**PROBLEM**. Transcribe the records below exactly as written, from the opening line through the line that contains "Toggle sidebar with".

□ □ □ □ □

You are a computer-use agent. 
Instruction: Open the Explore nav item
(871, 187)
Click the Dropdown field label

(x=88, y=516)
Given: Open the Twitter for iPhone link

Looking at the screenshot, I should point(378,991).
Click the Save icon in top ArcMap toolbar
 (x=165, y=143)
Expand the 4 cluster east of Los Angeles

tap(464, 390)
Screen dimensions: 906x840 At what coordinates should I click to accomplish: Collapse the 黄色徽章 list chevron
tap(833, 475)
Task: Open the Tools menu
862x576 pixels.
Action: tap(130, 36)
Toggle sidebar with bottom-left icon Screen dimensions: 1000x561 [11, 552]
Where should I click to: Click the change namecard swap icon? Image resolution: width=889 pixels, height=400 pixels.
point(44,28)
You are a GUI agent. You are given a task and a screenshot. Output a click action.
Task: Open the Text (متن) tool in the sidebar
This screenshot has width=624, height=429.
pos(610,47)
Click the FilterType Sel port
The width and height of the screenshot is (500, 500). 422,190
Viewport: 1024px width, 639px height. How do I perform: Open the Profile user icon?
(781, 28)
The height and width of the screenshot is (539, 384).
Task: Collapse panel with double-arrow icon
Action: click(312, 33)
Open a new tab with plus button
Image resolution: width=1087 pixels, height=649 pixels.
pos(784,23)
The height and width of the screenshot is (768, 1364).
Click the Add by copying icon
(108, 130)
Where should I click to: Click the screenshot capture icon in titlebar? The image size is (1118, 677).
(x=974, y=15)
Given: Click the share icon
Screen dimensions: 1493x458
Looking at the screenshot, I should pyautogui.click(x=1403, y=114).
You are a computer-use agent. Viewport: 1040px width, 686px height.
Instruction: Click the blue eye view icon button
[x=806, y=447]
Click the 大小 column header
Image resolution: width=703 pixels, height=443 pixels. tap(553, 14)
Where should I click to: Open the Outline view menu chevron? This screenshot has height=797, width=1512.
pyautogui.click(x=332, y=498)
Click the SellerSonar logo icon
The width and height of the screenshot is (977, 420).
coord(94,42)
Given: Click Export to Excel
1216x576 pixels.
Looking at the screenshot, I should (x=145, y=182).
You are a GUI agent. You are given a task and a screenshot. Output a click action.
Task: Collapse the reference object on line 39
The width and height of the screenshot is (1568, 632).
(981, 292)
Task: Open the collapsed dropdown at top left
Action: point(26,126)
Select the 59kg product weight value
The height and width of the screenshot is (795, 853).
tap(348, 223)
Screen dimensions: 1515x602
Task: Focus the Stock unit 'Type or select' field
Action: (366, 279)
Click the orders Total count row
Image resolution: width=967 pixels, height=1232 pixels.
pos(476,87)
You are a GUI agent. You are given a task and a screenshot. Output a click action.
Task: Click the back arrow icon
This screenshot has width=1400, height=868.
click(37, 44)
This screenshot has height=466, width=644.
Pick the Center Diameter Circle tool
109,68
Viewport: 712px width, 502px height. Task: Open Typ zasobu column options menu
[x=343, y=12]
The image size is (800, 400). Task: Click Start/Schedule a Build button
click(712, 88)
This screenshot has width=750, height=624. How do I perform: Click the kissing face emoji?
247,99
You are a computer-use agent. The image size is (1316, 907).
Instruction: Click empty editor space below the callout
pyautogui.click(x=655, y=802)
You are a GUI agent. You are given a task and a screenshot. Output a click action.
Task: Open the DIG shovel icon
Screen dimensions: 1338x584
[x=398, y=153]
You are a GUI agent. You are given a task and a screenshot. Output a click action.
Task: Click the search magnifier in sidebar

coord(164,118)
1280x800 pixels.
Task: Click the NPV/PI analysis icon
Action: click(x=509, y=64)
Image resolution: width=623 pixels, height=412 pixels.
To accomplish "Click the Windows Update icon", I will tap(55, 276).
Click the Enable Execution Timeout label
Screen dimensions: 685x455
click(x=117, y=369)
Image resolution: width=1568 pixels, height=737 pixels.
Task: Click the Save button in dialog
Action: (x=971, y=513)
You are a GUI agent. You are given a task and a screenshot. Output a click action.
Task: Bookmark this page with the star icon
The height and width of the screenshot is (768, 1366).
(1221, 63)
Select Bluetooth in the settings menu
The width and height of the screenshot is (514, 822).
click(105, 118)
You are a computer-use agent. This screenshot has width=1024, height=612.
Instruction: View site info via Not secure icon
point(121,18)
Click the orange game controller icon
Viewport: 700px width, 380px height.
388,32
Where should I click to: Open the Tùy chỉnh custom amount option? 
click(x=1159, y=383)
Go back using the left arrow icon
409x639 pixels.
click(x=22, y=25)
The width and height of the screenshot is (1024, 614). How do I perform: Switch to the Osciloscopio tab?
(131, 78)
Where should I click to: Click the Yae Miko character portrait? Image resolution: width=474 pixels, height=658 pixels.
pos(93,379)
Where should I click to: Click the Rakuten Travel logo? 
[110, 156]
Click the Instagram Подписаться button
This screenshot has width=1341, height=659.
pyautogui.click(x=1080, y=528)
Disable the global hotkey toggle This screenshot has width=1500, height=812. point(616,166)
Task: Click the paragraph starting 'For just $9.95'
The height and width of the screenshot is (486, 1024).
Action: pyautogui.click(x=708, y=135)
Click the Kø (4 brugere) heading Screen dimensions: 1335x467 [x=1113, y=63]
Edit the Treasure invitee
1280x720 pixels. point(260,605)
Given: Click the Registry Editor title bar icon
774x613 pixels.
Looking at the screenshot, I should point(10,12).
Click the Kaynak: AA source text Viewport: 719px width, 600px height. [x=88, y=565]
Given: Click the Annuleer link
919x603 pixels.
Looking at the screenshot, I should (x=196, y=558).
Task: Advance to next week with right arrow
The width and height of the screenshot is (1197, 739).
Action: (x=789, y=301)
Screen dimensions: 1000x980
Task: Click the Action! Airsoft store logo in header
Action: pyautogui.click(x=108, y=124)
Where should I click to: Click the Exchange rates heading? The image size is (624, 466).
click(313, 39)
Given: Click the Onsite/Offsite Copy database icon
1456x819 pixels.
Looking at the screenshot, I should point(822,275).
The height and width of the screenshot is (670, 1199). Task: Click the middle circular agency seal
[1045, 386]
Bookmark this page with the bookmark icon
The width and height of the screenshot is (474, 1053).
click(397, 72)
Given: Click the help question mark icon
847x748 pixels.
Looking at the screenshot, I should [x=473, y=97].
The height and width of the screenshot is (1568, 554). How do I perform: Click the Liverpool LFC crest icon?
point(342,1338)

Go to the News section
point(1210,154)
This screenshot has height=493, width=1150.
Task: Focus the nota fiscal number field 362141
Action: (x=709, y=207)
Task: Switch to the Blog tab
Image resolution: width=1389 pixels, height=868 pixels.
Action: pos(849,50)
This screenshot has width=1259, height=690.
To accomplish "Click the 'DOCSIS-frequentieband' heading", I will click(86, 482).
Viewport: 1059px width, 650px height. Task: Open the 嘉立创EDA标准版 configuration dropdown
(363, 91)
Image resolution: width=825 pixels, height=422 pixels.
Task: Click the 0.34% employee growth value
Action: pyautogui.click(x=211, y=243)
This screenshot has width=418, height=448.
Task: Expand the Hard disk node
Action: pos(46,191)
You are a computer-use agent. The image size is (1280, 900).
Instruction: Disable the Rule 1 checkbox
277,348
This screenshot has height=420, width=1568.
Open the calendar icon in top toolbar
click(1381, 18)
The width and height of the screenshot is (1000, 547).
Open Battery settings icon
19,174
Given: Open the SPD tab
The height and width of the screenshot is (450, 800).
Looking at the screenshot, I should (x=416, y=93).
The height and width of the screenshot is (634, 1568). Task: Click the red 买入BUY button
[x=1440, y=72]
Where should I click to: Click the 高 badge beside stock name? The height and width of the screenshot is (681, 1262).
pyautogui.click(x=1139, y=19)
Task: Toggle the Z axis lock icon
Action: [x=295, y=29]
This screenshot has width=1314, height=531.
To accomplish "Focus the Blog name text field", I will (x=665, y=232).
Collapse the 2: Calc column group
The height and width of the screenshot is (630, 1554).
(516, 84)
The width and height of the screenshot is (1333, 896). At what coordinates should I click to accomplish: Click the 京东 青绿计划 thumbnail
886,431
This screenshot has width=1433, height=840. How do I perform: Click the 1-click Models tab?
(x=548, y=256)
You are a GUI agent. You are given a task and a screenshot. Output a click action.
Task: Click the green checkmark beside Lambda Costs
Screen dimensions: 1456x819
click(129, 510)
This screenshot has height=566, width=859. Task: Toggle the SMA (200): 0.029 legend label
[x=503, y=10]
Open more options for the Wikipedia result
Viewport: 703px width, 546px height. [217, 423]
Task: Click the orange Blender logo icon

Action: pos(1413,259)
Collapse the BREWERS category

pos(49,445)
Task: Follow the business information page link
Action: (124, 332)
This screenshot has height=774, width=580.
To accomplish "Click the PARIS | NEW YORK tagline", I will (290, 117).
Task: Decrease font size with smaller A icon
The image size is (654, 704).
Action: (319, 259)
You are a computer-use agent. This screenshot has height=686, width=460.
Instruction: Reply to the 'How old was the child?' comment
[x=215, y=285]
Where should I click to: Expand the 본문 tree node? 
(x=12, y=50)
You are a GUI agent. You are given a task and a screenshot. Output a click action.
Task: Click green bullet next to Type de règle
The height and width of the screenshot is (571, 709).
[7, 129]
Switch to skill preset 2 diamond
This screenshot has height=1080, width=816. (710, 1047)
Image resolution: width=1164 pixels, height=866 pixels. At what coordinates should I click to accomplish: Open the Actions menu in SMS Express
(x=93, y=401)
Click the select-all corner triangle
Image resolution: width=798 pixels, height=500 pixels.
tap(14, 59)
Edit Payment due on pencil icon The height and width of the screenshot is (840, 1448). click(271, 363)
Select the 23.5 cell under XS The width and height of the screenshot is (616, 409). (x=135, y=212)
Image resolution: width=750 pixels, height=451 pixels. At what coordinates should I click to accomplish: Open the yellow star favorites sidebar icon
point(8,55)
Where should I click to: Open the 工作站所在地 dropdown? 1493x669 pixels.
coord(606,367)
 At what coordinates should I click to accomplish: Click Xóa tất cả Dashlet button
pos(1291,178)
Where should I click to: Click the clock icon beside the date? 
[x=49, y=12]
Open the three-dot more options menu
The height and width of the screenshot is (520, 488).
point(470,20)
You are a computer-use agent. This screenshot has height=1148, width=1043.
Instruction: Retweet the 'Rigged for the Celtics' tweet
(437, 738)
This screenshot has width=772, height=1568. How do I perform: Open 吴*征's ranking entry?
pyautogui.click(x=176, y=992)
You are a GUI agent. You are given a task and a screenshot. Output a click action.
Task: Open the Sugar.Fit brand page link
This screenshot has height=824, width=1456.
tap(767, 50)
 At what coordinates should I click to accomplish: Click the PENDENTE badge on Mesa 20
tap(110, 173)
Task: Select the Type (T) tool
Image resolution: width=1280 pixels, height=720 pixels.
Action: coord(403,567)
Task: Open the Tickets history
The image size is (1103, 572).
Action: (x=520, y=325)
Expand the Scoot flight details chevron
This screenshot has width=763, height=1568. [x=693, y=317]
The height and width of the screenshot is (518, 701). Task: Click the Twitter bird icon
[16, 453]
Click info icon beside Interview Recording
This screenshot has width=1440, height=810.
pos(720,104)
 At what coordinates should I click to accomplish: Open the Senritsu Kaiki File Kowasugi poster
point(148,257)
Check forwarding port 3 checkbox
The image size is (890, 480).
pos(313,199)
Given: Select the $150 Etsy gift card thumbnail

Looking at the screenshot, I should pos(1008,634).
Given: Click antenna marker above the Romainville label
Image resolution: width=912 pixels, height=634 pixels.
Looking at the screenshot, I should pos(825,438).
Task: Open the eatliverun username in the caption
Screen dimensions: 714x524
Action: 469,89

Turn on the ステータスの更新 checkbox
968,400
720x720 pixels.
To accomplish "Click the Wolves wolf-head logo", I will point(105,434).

□ □ □ □ □

**EXERCISE SOLUTION**.
You are a computer-use agent. 
Instruction: Open the Explore nav item
(871, 187)
Click the Dropdown field label

(x=88, y=516)
Given: Open the Twitter for iPhone link

Looking at the screenshot, I should point(378,991).
Click the Save icon in top ArcMap toolbar
 (x=165, y=143)
Expand the 4 cluster east of Los Angeles

tap(464, 390)
Screen dimensions: 906x840 At what coordinates should I click to accomplish: Collapse the 黄色徽章 list chevron
tap(833, 475)
Task: Open the Tools menu
862x576 pixels.
Action: tap(130, 36)
Toggle sidebar with bottom-left icon Screen dimensions: 1000x561 [11, 552]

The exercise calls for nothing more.